> **WORK INSTRUCTION**
Please give again, exactly and only, the stretch of lines from the one containing "You are a computer-use agent. The" to the end of the entries below.

> **Stored data**

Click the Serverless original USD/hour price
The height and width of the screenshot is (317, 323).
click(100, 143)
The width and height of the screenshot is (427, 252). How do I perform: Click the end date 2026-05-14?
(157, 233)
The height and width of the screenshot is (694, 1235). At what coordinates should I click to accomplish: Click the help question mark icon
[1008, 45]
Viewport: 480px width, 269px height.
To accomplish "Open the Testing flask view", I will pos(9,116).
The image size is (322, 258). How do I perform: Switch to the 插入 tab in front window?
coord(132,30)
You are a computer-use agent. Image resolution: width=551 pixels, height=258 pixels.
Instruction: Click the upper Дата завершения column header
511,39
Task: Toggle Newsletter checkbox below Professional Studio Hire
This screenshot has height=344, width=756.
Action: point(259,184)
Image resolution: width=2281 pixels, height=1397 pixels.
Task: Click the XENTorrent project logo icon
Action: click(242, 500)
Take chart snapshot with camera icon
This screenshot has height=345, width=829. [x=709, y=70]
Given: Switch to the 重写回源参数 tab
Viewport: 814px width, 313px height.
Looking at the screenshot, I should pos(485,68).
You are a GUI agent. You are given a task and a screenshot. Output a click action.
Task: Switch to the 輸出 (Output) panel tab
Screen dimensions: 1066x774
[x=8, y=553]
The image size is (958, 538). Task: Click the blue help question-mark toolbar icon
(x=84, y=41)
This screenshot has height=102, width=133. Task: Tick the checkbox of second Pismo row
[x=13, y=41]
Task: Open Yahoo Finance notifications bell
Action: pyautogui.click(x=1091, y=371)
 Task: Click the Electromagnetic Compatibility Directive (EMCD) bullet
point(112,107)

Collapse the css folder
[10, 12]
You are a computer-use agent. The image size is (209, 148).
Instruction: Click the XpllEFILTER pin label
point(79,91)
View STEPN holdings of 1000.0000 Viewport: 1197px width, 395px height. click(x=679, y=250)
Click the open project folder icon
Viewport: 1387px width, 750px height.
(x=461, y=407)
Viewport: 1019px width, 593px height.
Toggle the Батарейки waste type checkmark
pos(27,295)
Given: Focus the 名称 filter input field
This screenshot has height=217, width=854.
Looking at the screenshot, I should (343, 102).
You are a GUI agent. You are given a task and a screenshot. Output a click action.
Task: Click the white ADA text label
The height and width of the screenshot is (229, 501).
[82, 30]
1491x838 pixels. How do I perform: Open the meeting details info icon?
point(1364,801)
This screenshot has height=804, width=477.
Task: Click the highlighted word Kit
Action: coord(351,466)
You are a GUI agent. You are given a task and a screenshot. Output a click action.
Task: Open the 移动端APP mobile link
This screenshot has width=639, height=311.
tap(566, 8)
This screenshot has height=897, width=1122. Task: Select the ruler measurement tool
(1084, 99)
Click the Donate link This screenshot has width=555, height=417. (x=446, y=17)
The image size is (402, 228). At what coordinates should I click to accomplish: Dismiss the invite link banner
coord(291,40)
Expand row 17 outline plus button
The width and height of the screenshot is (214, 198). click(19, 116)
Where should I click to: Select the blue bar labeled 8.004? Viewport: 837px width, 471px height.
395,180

> **WRITTEN ANSWER**
You are a computer-use agent. The image size is (209, 148).
Instruction: Click the XpllEFILTER pin label
point(79,91)
View STEPN holdings of 1000.0000 Viewport: 1197px width, 395px height. click(x=679, y=250)
Click the open project folder icon
Viewport: 1387px width, 750px height.
(x=461, y=407)
Viewport: 1019px width, 593px height.
Toggle the Батарейки waste type checkmark
pos(27,295)
Given: Focus the 名称 filter input field
This screenshot has height=217, width=854.
Looking at the screenshot, I should (343, 102).
You are a GUI agent. You are given a task and a screenshot. Output a click action.
Task: Click the white ADA text label
The height and width of the screenshot is (229, 501).
[82, 30]
1491x838 pixels. How do I perform: Open the meeting details info icon?
point(1364,801)
This screenshot has height=804, width=477.
Task: Click the highlighted word Kit
Action: coord(351,466)
You are a GUI agent. You are given a task and a screenshot. Output a click action.
Task: Open the 移动端APP mobile link
This screenshot has width=639, height=311.
tap(566, 8)
This screenshot has height=897, width=1122. Task: Select the ruler measurement tool
(1084, 99)
Click the Donate link This screenshot has width=555, height=417. (x=446, y=17)
The image size is (402, 228). At what coordinates should I click to accomplish: Dismiss the invite link banner
coord(291,40)
Expand row 17 outline plus button
The width and height of the screenshot is (214, 198). click(19, 116)
Where should I click to: Select the blue bar labeled 8.004? Viewport: 837px width, 471px height.
395,180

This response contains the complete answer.